━━━━━ RECORDS TO PROCESS
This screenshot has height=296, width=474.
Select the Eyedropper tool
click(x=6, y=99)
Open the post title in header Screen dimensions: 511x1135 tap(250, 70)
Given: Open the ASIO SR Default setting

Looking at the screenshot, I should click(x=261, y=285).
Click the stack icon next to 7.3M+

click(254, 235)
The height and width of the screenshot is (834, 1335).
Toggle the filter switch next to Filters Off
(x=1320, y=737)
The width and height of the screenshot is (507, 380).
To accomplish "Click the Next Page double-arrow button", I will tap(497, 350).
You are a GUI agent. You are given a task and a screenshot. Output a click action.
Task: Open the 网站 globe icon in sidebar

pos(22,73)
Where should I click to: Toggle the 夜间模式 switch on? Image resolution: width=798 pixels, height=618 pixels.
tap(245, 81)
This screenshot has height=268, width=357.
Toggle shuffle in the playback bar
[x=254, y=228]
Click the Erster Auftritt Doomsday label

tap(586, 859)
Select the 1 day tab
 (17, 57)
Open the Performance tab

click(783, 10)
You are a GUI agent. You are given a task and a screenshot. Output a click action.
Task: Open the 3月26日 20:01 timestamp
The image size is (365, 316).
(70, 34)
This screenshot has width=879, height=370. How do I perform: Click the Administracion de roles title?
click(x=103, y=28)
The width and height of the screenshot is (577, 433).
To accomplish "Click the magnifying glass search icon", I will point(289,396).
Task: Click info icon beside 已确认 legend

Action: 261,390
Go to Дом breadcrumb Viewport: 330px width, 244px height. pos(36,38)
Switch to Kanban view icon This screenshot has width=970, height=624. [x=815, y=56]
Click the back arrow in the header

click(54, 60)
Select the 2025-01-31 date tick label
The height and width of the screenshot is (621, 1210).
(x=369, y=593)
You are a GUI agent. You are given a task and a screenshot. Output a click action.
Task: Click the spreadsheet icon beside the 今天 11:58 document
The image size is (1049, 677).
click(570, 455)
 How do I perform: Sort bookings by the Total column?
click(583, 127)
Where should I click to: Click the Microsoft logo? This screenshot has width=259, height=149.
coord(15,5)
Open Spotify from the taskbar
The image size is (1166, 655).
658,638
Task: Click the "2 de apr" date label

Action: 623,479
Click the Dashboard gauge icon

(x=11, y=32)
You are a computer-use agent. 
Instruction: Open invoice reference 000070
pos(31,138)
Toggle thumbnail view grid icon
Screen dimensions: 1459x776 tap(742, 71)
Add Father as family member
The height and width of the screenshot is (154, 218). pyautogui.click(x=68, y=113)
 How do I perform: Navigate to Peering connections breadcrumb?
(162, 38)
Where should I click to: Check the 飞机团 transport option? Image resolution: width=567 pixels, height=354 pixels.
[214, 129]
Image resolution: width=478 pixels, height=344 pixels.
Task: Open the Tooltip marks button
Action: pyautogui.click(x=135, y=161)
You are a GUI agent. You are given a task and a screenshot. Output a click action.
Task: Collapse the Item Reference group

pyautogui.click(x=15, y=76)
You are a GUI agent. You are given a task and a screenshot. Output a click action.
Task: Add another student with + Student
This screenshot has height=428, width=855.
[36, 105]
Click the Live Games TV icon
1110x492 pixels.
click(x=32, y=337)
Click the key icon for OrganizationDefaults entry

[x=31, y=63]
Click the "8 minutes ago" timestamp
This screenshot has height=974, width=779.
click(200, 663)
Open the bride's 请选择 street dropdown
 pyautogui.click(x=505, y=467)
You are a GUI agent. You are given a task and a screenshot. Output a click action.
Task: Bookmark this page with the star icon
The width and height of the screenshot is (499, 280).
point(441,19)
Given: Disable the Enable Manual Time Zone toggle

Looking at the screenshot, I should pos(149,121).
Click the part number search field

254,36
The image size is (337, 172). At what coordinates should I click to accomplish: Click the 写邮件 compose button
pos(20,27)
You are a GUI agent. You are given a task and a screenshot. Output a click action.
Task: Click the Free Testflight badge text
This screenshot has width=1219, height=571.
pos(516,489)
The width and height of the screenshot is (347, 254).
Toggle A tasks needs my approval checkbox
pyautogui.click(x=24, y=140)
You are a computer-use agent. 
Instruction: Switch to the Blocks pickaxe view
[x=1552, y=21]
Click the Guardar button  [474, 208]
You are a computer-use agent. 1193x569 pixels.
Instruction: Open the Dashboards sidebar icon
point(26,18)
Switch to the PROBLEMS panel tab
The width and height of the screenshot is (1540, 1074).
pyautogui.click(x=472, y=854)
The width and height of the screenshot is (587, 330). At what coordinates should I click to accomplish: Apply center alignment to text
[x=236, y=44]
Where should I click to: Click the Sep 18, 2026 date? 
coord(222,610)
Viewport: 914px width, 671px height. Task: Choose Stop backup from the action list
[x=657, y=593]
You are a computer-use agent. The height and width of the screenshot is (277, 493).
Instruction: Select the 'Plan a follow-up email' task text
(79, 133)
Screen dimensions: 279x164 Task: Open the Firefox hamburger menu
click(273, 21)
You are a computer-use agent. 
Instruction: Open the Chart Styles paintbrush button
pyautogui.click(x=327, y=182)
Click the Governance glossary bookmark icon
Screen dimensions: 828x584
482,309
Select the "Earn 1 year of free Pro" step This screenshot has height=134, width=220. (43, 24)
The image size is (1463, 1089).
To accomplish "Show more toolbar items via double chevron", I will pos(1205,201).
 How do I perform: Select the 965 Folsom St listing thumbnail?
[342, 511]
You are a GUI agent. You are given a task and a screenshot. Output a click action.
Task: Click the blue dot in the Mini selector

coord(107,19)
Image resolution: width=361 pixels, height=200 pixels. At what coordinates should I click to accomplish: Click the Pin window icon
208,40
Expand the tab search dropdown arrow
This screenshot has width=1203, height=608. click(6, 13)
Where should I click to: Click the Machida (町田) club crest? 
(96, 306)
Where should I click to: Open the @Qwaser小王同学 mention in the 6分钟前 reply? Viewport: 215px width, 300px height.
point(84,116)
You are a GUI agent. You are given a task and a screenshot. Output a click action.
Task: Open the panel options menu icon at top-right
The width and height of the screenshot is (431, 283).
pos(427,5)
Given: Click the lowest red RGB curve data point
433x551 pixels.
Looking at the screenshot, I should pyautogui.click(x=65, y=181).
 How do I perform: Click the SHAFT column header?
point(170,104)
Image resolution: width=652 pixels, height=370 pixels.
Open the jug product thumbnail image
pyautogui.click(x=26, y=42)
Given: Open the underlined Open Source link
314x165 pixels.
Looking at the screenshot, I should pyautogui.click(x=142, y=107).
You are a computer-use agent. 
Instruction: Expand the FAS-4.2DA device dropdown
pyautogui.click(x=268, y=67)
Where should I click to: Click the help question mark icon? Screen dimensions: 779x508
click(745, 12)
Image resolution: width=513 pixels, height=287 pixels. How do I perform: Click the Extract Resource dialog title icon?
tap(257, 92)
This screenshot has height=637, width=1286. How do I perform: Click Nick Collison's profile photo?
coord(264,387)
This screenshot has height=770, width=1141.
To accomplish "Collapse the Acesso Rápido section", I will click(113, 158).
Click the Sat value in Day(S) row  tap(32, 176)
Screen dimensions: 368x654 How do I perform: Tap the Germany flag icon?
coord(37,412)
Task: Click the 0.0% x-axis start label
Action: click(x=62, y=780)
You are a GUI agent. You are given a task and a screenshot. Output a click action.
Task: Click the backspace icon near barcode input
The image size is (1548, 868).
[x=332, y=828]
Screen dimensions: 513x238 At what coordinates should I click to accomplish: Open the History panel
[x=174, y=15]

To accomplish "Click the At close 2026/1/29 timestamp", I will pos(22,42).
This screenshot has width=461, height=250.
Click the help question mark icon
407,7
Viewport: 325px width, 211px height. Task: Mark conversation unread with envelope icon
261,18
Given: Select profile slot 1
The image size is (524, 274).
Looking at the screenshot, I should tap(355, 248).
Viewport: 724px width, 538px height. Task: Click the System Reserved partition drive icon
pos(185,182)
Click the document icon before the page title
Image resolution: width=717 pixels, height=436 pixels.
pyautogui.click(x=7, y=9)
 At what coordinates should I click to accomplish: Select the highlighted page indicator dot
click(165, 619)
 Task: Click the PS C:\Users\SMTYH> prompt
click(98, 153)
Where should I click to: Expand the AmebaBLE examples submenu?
━━━━━━━━━━
> _WHAT IS REQUIRED_
When the word "double" appears in a line of the listing, copy that line.

> _ANSWER SPACE_
To accomplish "Click the Next Page double-arrow button", I will tap(497, 350).
To accomplish "Show more toolbar items via double chevron", I will pos(1205,201).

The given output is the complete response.